== REQUIREMENTS ==
Copy the entries word for word, from the line containing "You are a computer-use agent." through the line containing "point(1418,259)", including both of those lines. Leave the pictures out of your copy.

== DATA FOR THIS EXERCISE ==
* * *
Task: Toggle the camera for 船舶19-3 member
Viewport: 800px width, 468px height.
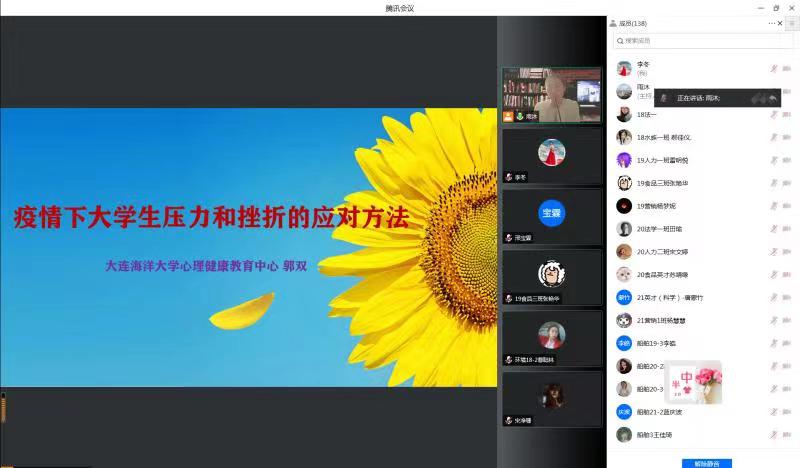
* * *
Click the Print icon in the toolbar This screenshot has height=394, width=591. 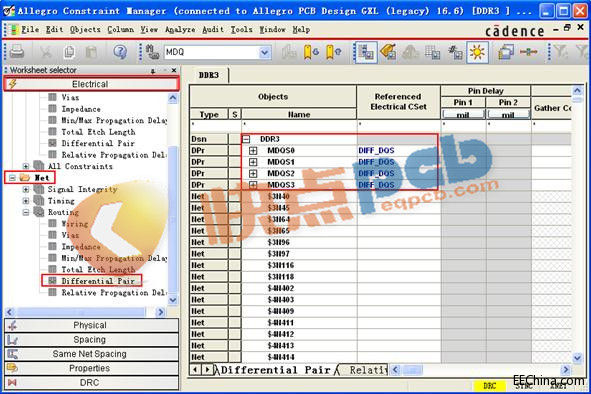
* * *
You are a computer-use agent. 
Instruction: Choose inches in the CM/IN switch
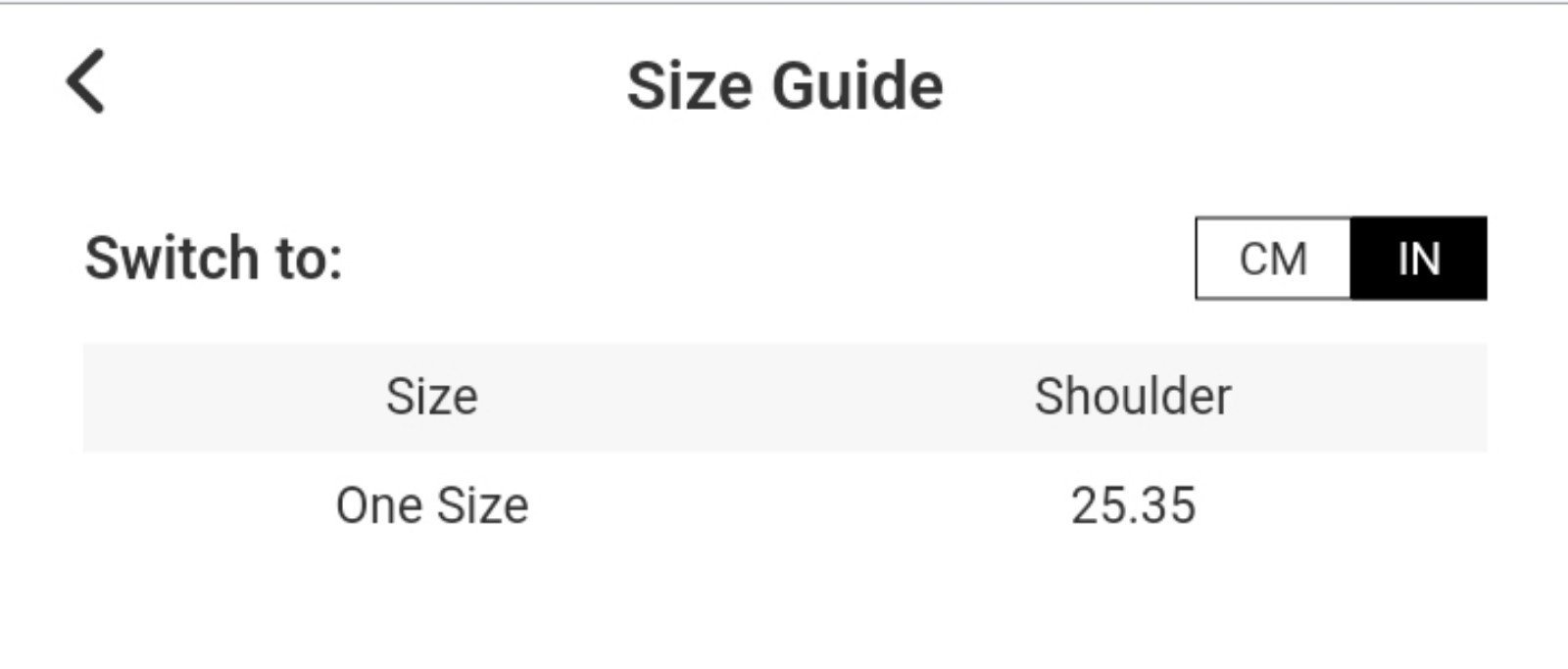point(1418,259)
* * *
== SOLUTION FOR THIS PROBLEM ==
You are a computer-use agent. 
Instruction: Choose inches in the CM/IN switch
point(1418,259)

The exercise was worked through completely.